Start of TASK MATERIAL

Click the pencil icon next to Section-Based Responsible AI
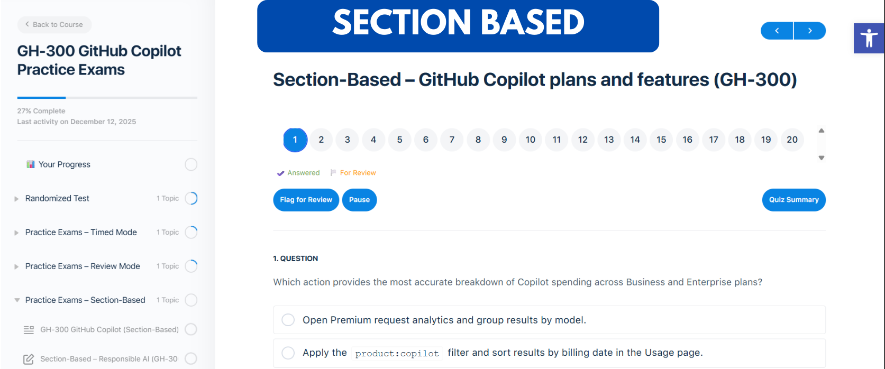Viewport: 885px width, 369px height. click(29, 358)
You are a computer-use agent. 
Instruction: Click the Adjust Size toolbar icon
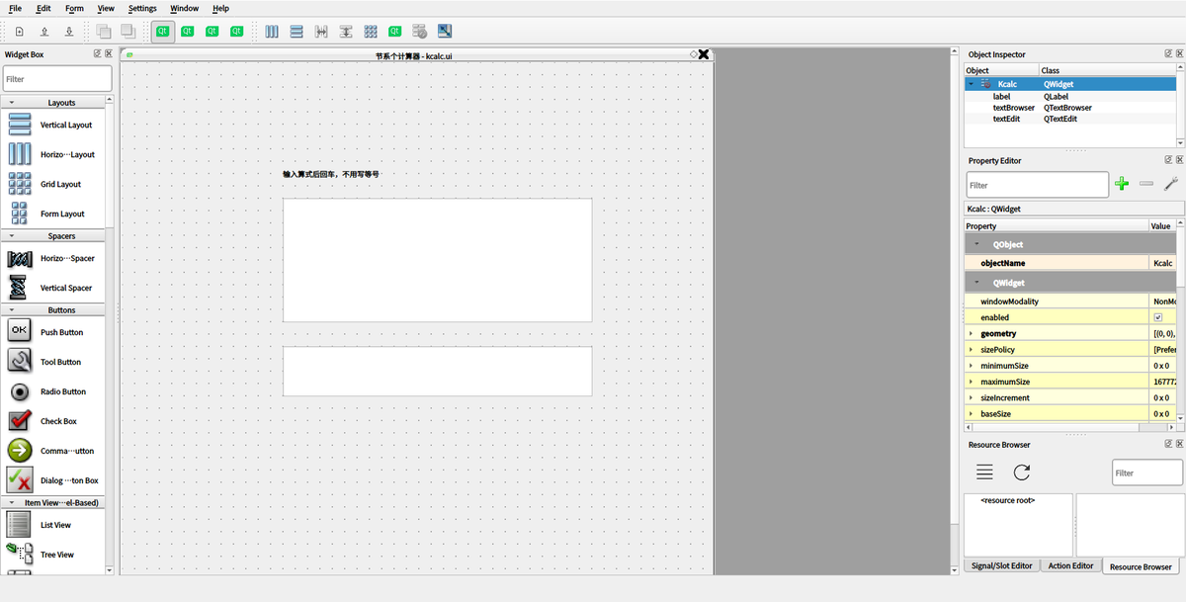click(x=445, y=32)
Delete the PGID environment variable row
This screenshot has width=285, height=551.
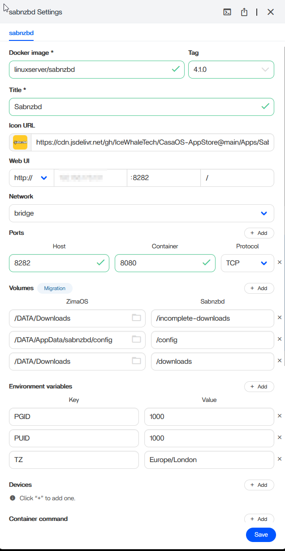(x=280, y=416)
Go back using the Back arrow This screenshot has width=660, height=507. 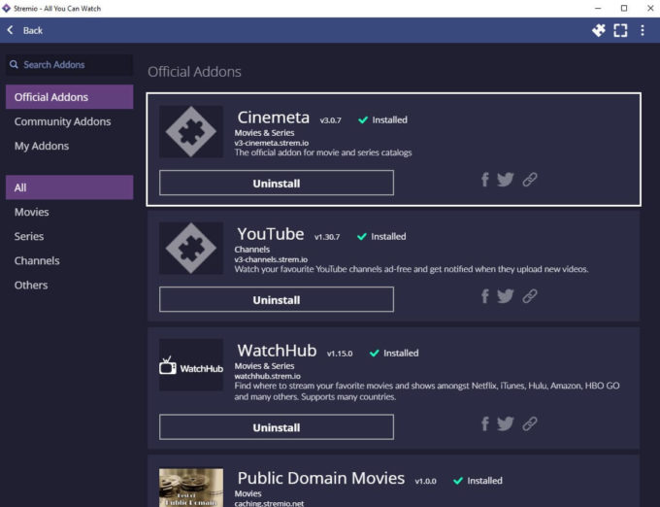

End of TASK MATERIAL

TASK STATEMENT: Rewrite the entire listing above, replacing "icon" with "button" wherever it occurs and keeping everything else unchanged. Leave the pictures out.

EXERCISE SOLUTION:
Click the pencil button next to Section-Based Responsible AI
Viewport: 885px width, 369px height. click(29, 358)
You are a computer-use agent. 
Instruction: Click the Adjust Size toolbar button
click(x=445, y=32)
Delete the PGID environment variable row
This screenshot has width=285, height=551.
(x=280, y=416)
Go back using the Back arrow This screenshot has width=660, height=507. 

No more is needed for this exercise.